[Start of Page excerpt]
# Dog Larvae



## Jeff Oehlsen (Apr 7, 2006)

Here is a quick look at the larvae, they will be three weeks old on Sunday.

http://www.youtube.com/user/JeffOehlsen#p/a/u/2/wRQbdgylWAU


----------



## Kristen Cabe (Mar 27, 2006)

Well they're certainly not starving!! Nice and dark, too. 

You should have issued a warning about the close up of your bare legs, though!


----------



## Jeff Oehlsen (Apr 7, 2006)

I was gonna wear those super hot black socks like you had in one of your photos. : )


----------



## Connie Sutherland (Mar 27, 2006)

Jeff Oehlsen said:


> I was gonna wear those super hot black socks like you had in one of your photos. : )




I actually remember that thread like it was yesterday.


Also the pink boots thread. Jeff.


:lol:


----------



## Jeff Oehlsen (Apr 7, 2006)

I never actually had pink boots on, although you and Bob had a good time with that one.


----------



## Connie Sutherland (Mar 27, 2006)

Jeff Oehlsen said:


> I never actually had pink boots on, although you and Bob had a good time with that one.




Yes, we did.

We all did. :lol:


----------



## Bob Scott (Mar 30, 2006)

:grin: :grin: :grin: :grin: :grin: :grin:


----------



## Michelle Reusser (Mar 29, 2008)

Jeff I think you get too emotionally attatched to your pups. Larvae! LMFAO That's about all I can take of this bullshit!


----------



## ann schnerre (Aug 24, 2006)

i keep looking for the black socks--evidently jeff isn't a fashion maven like kristen is


----------



## Jeff Oehlsen (Apr 7, 2006)

Quote: Jeff I think you get too emotionally attatched to your pups. Larvae! LMFAO That's about all I can take of this bullshit!

Not sure if you are trying to get a dig in, or if you are agreeing with me about not being real attached to pups.

What can I say ? They got a little bit to go, and then they have to prove themselves before they go out into the world. I just don't see getting all smoochy smoochy about them.
[End of Page excerpt]
-- Work instructions --
a - List every distinct poster name in the Dog Larvae thread, each name once, spelled as in the post headers.
b - From the Dog Larvae thread, quote the passage between "Quote: Jeff I" and "smoochy about them.", inclusive.
[Start of Collected material]
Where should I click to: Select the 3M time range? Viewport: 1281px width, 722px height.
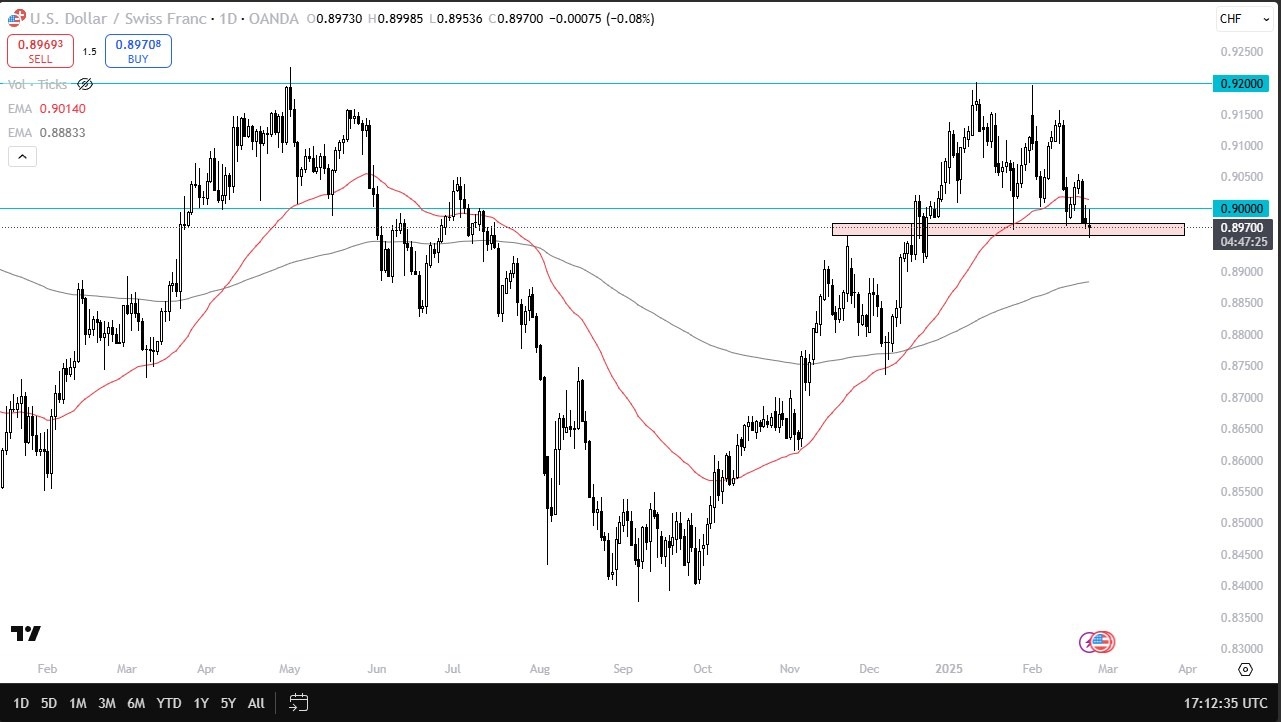point(107,703)
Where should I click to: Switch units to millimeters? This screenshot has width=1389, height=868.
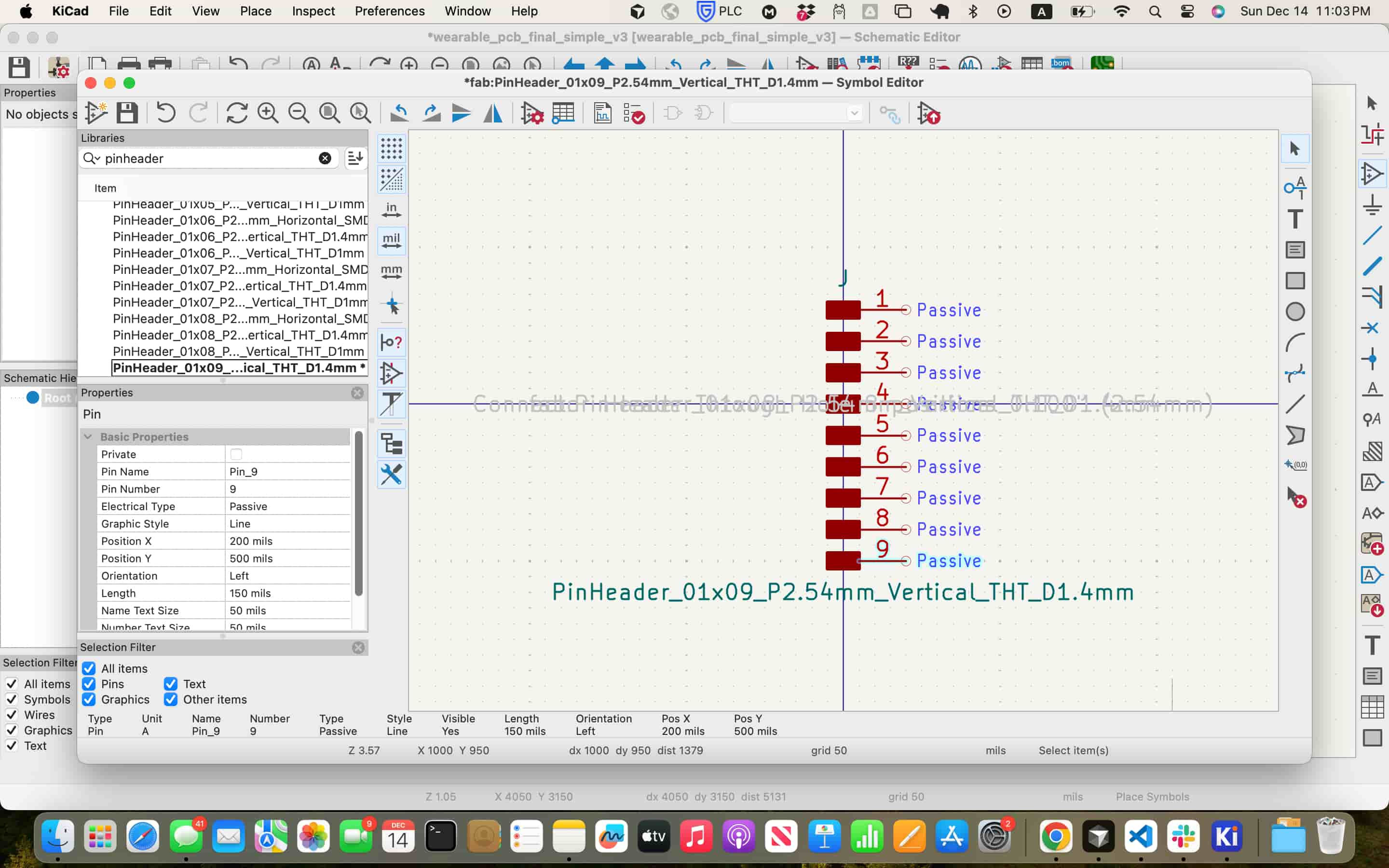392,271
[End of Collected material]
-- Exercise responses --
a -
Jeff Oehlsen
Kristen Cabe
Connie Sutherland
Bob Scott
Michelle Reusser
ann schnerre

b -
Quote: Jeff I think you get too emotionally attatched to your pups. Larvae! LMFAO That's about all I can take of this bullshit!

Not sure if you are trying to get a dig in, or if you are agreeing with me about not being real attached to pups.

What can I say ? They got a little bit to go, and then they have to prove themselves before they go out into the world. I just don't see getting all smoochy smoochy about them.